Konversatorium on Friday, June 22, 2018 - 10:30

Slots for Talks still available! Please contact the KV administration.
Friday, June 22, 2018 - 10:30
Seminar room 193-2 (Favoritenstraße 9, Stiege 1, 5th floor)

Introductory Talk (internship with CG group)

Jean-Baptiste Daval (Inst. 193-02 CG)
10 + 5
Jean-Baptiste Daval studies computer science at ENS Cachan. He will be realizing his bachelor thesis by an internship with the Rendering and Modeling group where he will be supervised by Stefan Ohrhallinger.
His topic is "Skype 3D": Video conferencing (e.g. Skype) records and displays flat, static image frames. In order to provide a more realistic (plastic and dynamic) appearance, the viewer should be able to move their head a bit 'around' the other person. This requires tracking the viewer's head's location, recording the viewee in stereo, e.g. Kinect depth images and reproject the input point cloud according to the viewer's position. See here for a headtracking example: https://www.youtube.com/watch?v=4s51IIjSQsw

FitConnect: Connecting Noisy 2D Samples by Fitted Neighborhoods ( SGP'18 Test talk)

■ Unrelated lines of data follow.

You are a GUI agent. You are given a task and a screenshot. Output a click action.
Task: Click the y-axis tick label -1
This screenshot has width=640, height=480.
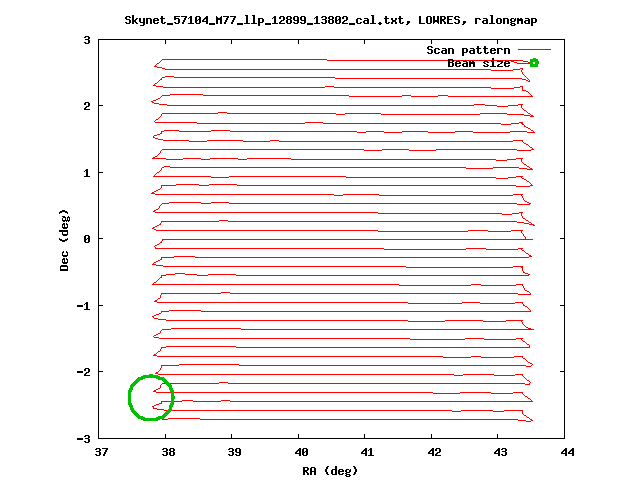point(85,305)
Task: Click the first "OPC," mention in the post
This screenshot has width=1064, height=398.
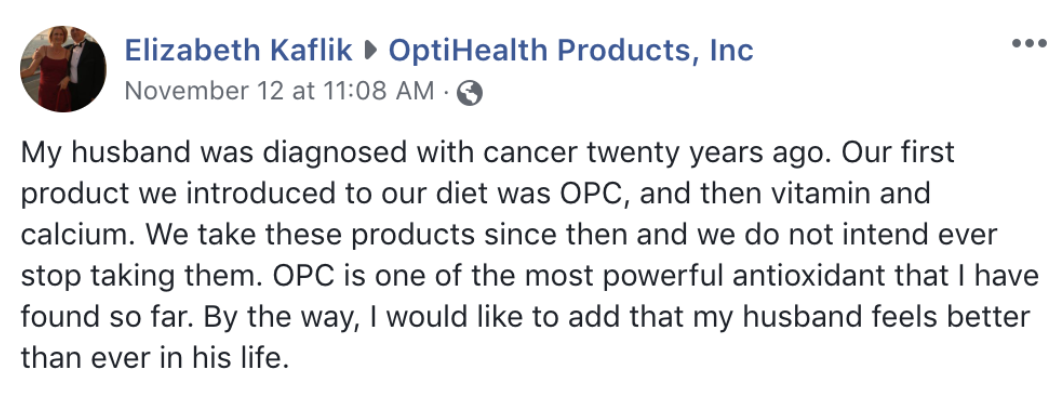Action: coord(596,195)
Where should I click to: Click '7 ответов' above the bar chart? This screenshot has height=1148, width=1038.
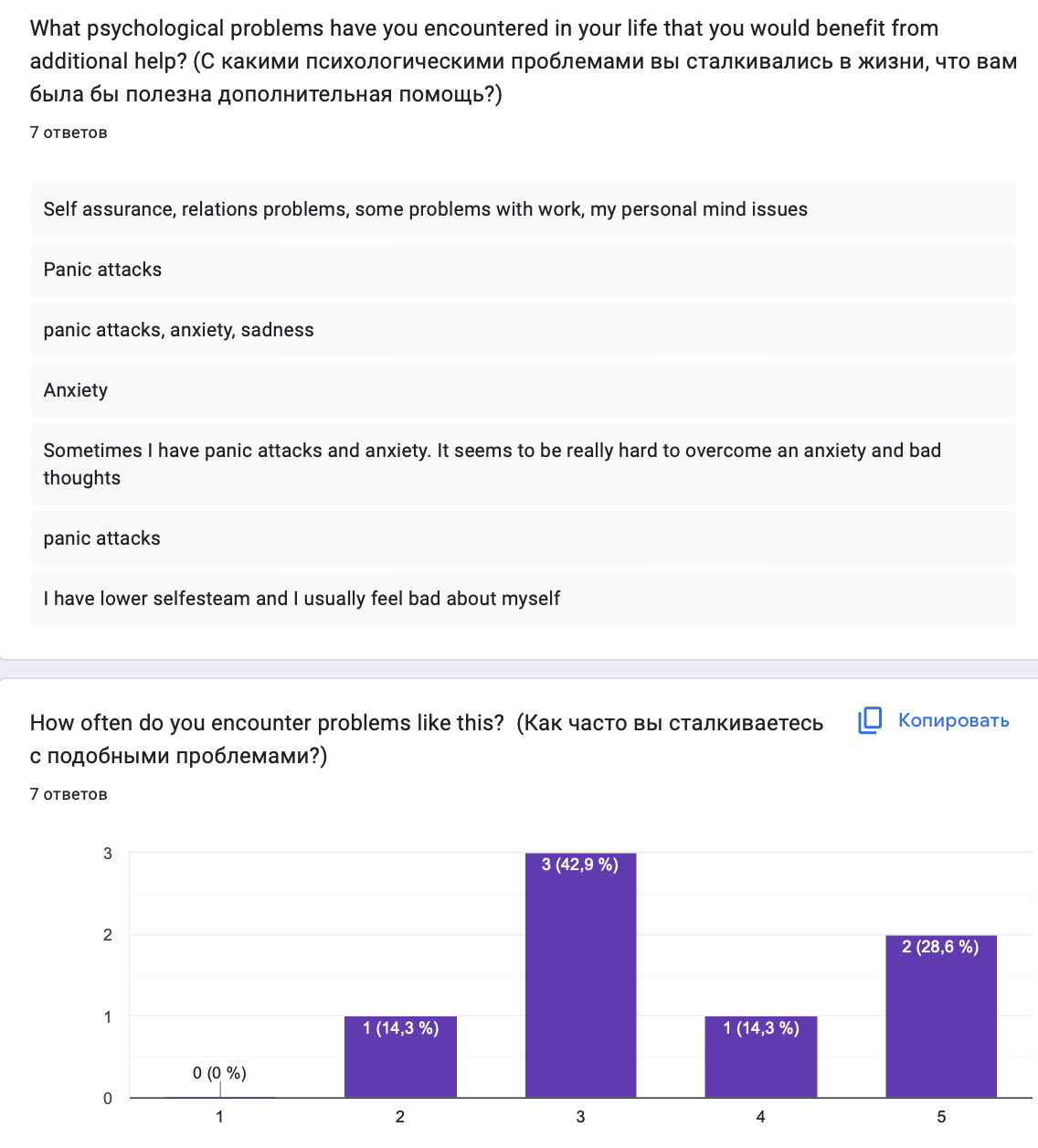pos(69,794)
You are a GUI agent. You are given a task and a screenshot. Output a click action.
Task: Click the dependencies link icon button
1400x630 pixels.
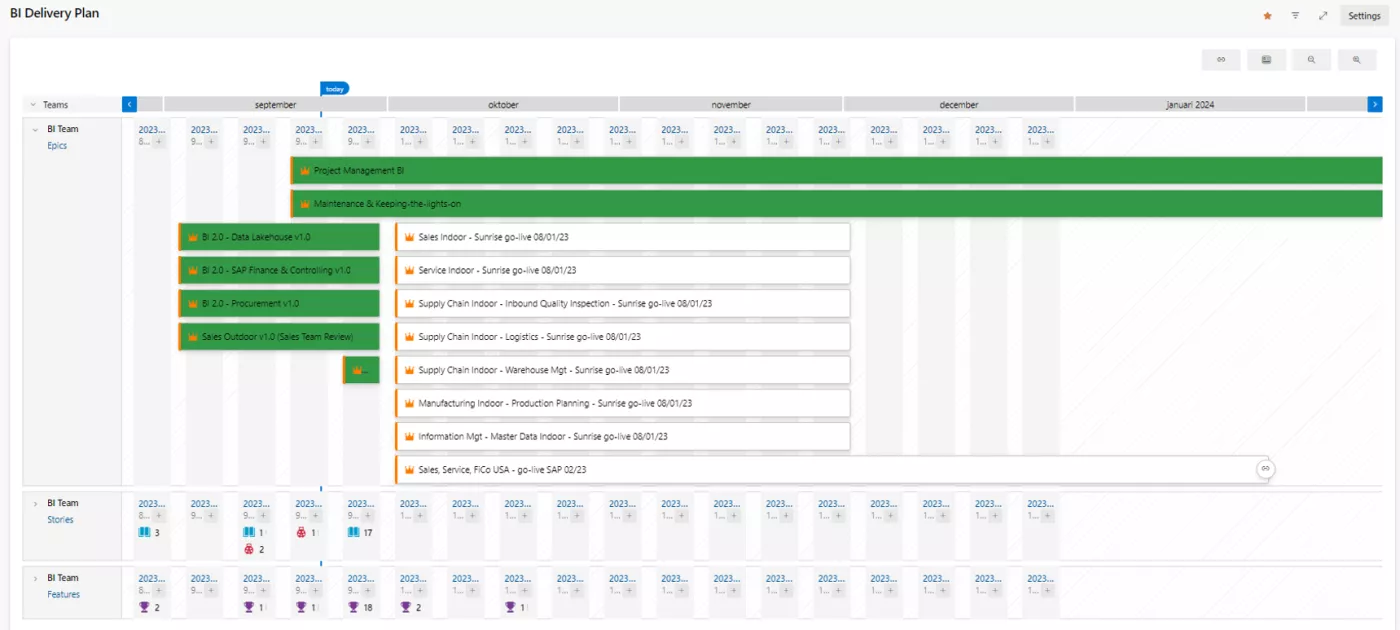tap(1221, 60)
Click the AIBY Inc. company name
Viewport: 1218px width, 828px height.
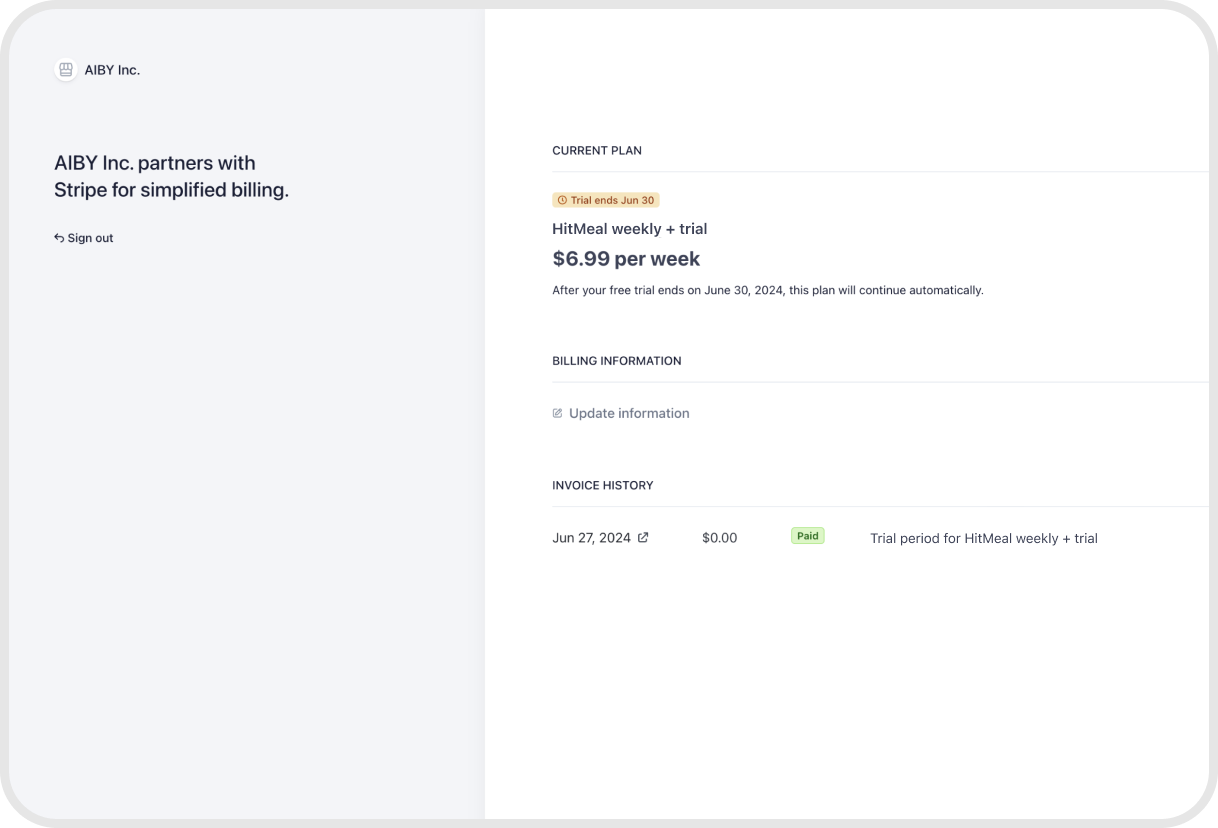point(112,70)
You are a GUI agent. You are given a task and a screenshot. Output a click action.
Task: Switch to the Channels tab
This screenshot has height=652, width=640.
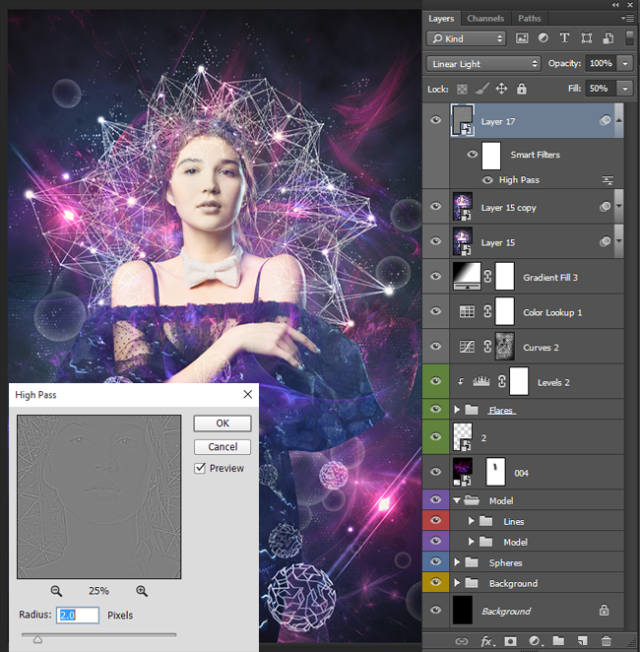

Stefan Ohrhallinger (Inst. 193-02 CG)
20 + 10

We propose a parameter-free method to recover manifold connectivity in unstructured 2D point clouds with high noise in terms of the local feature size. This enables us to capture the features which emerge out of the noise. To achieve this, we extend the reconstruction algorithm HNN-C RUST , which connects samples to two (noise-free) neighbors and has been proven to output a manifold for a relaxed sampling condition. Applying this condition to noisy samples by projecting their k-nearest neighborhoods onto local circular fits leads to multiple candidate neighbor pairs and thus makes connecting them consistently an NP-hard problem. To solve this efficiently, we design an algorithm that searches that solution space iteratively on different scales of k. It achieves linear time complexity in terms of point count plus quadratic time in the size of noise clusters. Our algorithm FITCONNECT extends HNN-CRUST seamlessly to connect both samples with and without noise, performs as local as the recovered features and can output multiple open or closed piece-wise curves. Incidentally, our method simplifies the output geometry by eliminating all but a representative point from noisy clusters. Since local neighborhood fits overlap consistently, the resulting connectivity represents an ordering of the samples along a manifold. This permits us to simply blend the local fits for denoising with the locally estimated noise extent. Aside from applications like reconstructing silhouettes of noisy sensed data, this lays important groundwork to improve surface reconstruction in 3D. Our open-source algorithm is available online.